第32回:ゆっくり歩くのは難しい 〜カナダの森で見つけた思考の「余白」〜
私は健康維持のために定期的なウォーキングを習慣にしていますが、最近は特にその「瞑想的」な効果を実感しています。日々の生活ではパソコンやスマートフォンの画面を見る時間が長く、思考が細切れになりがちです。だからこそ、画面を離れて歩く時間は、私にとって極めて重要な意味を持ちます。
1. 忘れられない、カナダのサンクスギビングデー
「歩くこと」の真の価値に気づいたのは、カナダでの留学時代でした。着いて3ヶ月、まだ現地の生活にも英語にも慣れず、緊張の連続だった私と家族を、ラボのボスがサンクスギビングデー(感謝祭)のパーティーに招いてくれたのです。
サンクスギビングデー(感謝祭)とは?
カナダでは毎年10月に祝われる、秋の収穫を感謝する国民的な祝祭です。
家族や友人が集まり、七面鳥(ターキー)のご馳走を囲む大切な
一日です。
豪華な七面鳥の食事を楽しんだ後、ボスは「デザートの前の腹ごなしに歩こう」と皆を誘いました。家から10分も歩けば、そこは日本では想像もつかないような広大な森。葉の隙間から射す光、ひんやりした風、土の匂い。

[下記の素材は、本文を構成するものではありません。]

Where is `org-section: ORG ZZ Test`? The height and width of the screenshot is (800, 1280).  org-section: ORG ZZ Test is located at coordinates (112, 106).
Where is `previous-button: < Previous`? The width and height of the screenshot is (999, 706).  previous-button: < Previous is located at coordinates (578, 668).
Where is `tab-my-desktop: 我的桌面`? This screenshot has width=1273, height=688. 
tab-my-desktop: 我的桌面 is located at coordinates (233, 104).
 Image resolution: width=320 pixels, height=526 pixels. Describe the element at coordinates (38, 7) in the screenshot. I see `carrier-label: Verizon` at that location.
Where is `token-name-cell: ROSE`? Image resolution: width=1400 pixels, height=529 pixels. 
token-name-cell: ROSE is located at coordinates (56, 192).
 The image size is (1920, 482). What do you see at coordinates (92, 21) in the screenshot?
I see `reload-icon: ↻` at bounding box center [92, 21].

ボスは「こうして歩くことで、私は大切な考え事をしているんだ」と語っていました。カナダの人々が大自然の中で自分と向き合う時間を大切にする姿は、効率を追い求めていた私にとって衝撃的な光景でした。
帰国後、私は自宅近くの公園の一角にあの森の面影を見つけ、今でも定期的にそこを歩いています。また、他の場所でも、自然の中で歩く、という時間を意識的に作るようにしています。
2. 漂う思考が生む「ひらめき」
ゆっくりと歩き、日々感じることのない季節を感じながら周囲の風景に身を委ねていると、日頃の喧騒で埋もれていた断片的な思考が浮かんできます。それらを強引に繋ぎ合わせようとせず、自然の赴くままに漂わせていると、不思議とこれまでにない「ひらめき」が降りてくることがあります。
水泳やジョギングのように一定の負荷をかける運動とは異なり、歩くことは脳に過度な緊張を与えません。この「緩やかさ」があるからこそ、創造的な思考が入り込む隙間が生まれるのです。その意味で、歩くことには他の運動とは違う特別な意味があると思っています。
3. 「思考の没頭」という罠
しかし、この「ゆっくり歩く」ことには難敵がいます。それは、考え事が深まると、いつの間にか歩行速度が速くなってしまうという現象です。
ふとした「ひらめき」をきっかけに思考が加速し、いつの間にか仕事や課題の解決に没頭してしまう。すると、さっきまで感じていた風景は意識から消え、気づけば気持ちが昂り、早足で突き進んでいる自分がいます。リラックスのために始めたはずが、脳がいつの間にか「戦闘モード」に入ってしまっているのです。
「あ、いけない。今はリラックスして歩くんだった」
そう気づいて我に返り、意識的に速度を落とす。この「自制」のプロセスこそが、実は精神的なバランスを整えるための最も高度な訓練なのかもしれません。